Fire departments nationwide are seeing more of those mishaps turn into deadly fires. According to the U.S. Consumer Product Safety Commission, at least 19 people died in 2022 due to fires or overheating incidents traced back to E-Bikes, E-Scooters, and Hoverboards. Sullivan says because the product sales over the past two years have jumped, the department is now contending with more cheaply made devices holding volatile lithium-ion batteries, which are extremely challenging to put out once a fire starts.
“If we can prevent that fire from ever happening, the best way to do that is to make sure that we’re buying equipment from reputable manufacturers and that they have gone through a third-party listing and testing service,” says Sullivan.
Simple measures like not charging an overheating battery, leaking, emitting a smell, or while away from home can help avoid an accident. And remember to check for U-L Labs labels to ensure proper testing was conducted. Already in 2023, the University of Wisconsin-Madison campus has suffered two fires traced back to the batteries, prompting UW housing to push for more education.

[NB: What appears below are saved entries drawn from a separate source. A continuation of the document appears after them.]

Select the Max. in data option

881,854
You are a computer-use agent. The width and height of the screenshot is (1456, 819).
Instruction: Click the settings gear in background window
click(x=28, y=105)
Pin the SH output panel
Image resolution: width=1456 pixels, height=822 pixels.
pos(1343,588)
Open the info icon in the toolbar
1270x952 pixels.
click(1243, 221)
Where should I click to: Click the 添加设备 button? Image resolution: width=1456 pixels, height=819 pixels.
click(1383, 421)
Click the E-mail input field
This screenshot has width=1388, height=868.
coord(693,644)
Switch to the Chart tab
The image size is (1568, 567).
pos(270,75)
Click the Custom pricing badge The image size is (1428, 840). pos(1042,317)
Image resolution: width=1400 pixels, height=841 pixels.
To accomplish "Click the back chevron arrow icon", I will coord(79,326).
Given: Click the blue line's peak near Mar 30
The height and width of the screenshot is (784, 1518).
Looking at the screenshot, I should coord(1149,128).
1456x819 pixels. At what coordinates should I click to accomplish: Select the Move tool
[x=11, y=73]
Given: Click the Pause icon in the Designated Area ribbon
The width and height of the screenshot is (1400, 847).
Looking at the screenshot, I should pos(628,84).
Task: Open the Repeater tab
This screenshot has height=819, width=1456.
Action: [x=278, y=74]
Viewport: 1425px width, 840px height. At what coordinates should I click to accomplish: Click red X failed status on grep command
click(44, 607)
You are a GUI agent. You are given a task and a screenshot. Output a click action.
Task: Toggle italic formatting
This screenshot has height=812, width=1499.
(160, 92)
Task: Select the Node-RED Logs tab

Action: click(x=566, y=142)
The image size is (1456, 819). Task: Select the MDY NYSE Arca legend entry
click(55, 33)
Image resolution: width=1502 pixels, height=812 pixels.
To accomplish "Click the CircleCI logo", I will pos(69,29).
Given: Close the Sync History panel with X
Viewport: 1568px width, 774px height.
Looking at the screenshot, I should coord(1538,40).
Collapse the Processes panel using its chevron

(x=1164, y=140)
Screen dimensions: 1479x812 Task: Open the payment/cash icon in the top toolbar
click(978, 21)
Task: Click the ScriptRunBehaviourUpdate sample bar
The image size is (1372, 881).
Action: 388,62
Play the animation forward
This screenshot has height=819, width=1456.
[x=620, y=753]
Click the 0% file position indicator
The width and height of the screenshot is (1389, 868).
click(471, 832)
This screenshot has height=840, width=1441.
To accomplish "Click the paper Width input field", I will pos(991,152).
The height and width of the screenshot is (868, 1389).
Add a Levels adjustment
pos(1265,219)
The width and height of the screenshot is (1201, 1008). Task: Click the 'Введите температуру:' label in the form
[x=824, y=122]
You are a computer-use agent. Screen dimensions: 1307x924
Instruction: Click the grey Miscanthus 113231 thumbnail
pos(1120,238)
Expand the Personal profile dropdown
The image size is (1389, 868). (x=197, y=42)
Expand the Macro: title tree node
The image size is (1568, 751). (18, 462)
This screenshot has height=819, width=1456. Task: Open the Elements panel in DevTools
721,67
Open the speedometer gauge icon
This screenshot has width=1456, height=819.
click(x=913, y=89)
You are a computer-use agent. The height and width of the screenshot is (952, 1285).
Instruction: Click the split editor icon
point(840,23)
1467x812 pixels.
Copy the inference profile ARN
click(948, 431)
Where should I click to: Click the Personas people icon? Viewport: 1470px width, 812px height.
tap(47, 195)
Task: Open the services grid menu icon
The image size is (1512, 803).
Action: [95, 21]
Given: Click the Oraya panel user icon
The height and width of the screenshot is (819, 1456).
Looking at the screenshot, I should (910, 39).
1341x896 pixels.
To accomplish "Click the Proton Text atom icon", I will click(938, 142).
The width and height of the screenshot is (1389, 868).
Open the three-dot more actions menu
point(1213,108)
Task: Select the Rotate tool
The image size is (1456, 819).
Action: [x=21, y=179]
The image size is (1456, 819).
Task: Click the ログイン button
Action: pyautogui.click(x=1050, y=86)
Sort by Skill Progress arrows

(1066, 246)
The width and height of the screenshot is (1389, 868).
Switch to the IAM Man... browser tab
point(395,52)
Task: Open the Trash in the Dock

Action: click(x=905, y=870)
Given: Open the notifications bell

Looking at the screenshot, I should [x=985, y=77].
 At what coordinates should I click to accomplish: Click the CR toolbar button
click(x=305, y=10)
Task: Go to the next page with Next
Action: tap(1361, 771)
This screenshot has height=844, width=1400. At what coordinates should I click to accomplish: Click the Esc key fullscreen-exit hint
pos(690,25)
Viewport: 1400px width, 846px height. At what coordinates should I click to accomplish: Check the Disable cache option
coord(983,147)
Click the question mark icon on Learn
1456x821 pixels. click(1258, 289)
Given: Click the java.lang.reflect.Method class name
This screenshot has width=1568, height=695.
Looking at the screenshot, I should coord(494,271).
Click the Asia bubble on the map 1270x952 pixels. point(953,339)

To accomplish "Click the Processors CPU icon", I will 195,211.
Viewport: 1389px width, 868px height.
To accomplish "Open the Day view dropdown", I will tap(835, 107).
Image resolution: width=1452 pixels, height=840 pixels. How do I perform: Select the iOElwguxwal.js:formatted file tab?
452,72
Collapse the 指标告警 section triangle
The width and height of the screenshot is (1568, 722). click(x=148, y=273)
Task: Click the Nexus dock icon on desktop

“Yeah, I’m pretty confident that there will be some education about lithium batteries and safety for residents, you know, coming out in the fall for new students,” said the director of marketing for campus housing, Brendon Dybdahl. “Educate residents about it sure, get ahead of it before it’s just a few minor incidents.”
MFD says, above all else, do not attempt to put out a battery if it does start a fire. Get out of the building and call 911.
“There’s been some significant documentation of the violent release of energy when these fires start, so it is not advisable to attempt to put out a fire,” said Sullivan.